Thursday, July 12, 2007

Rick Wartzman's American Prospect Article









Organizing the L.A. Times Pressrooms
Rick Wartzman July 11, 2007 web only

How the press workers at the Los Angeles Times bucked the paper's legacy and organized at the notoriously anti-union employer.

It's tough to imagine what Gen. Harrison Gray Otis -- the bellicose press baron with the steely gaze and a speaking voice once likened to "that of a game warden roaring at seal poachers" -- would make of his family's recent decision to sever the last of its ties with the Los Angeles Times.

The 19th-century publisher, were he looking down upon this vale, couldn't be too happy that his descendants have walked away from the paper he built. At the same time, Otis was a savvy enough businessman that he might at least take some pleasure from the terms of their exit: When all is said and done, his scions will have pocketed about $3.5 billion from their sale of parent Times Mirror Company to Tribune Company.
And yet there's another development at the Times that would undoubtedly elicit no such mixed emotions from the general.
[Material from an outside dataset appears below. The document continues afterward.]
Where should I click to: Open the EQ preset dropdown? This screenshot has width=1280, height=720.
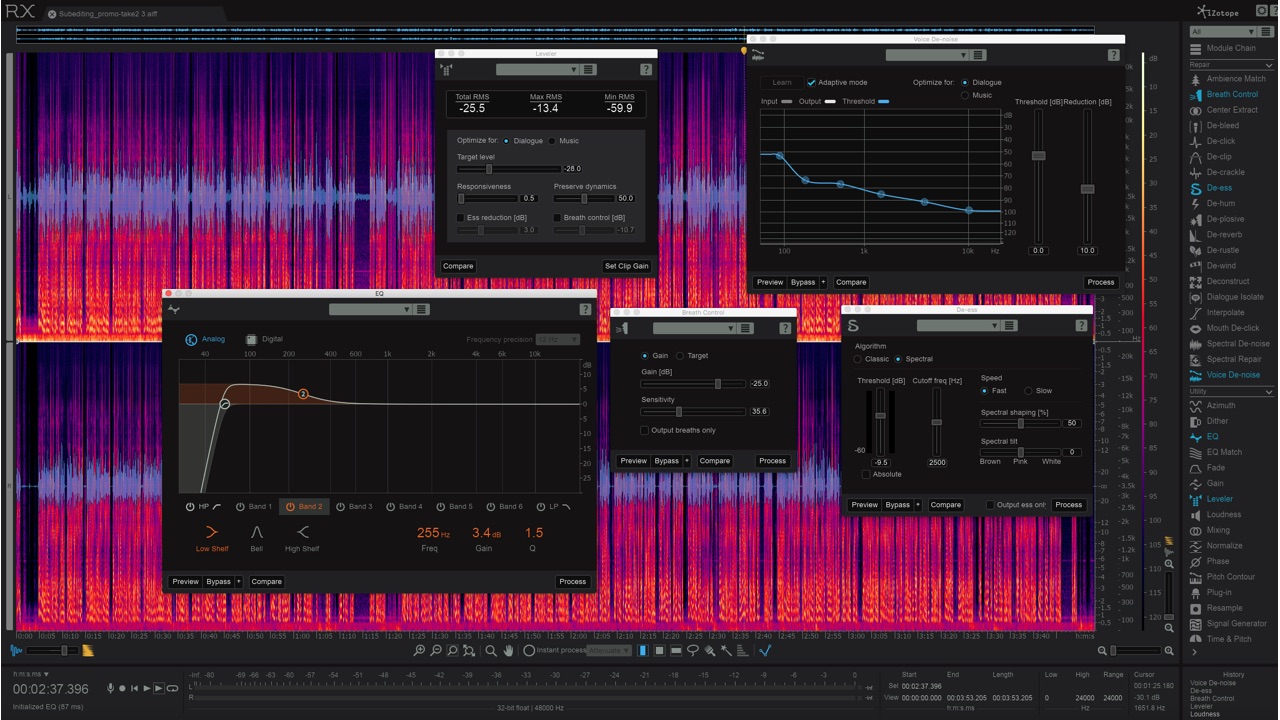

On this, he'd be sour through and through: The National Labor Relations Board last month, in turning back an appeal from the company, certified the International Brotherhood of Teamsters as the bargaining agent for workers at the Times' two printing facilities, in Los Angeles and Orange County. Only a few hundred jobs are affected. But, in its own way, the Teamsters' triumph could portend a bigger comeback for the labor movement around the country.
One of the primary reasons that the union prevailed at the newspaper was a feeling among the employees that they've been asked to work a lot harder without getting much in return; pay increases in recent years have been paltry at best. In this era of stagnating wages and deteriorating benefits -- amid big gains in productivity -- that's a set of circumstances hardly unique to the Times.
It's no wonder that a new batch of research suggests workers across the United States are hungrier than ever for union representation, according to a recent Economic Policy Institute study.

Mostly, though, the Teamsters' success is remarkable historically and symbolically, capping L.A.'s decades-long transformation from a non-union city to one in which organized labor is an unusually potent force.
"This was a long time coming," says Jim Santangelo, a Teamsters' international vice president for the Western region. "That newspaper has always hated unions -- and I mean hate."
Rick Wartzman, director of the Drucker Institute at Claremont Graduate University and an Irvine senior fellow at the New America Foundation, is a former editor and columnist for the Los Angeles Times.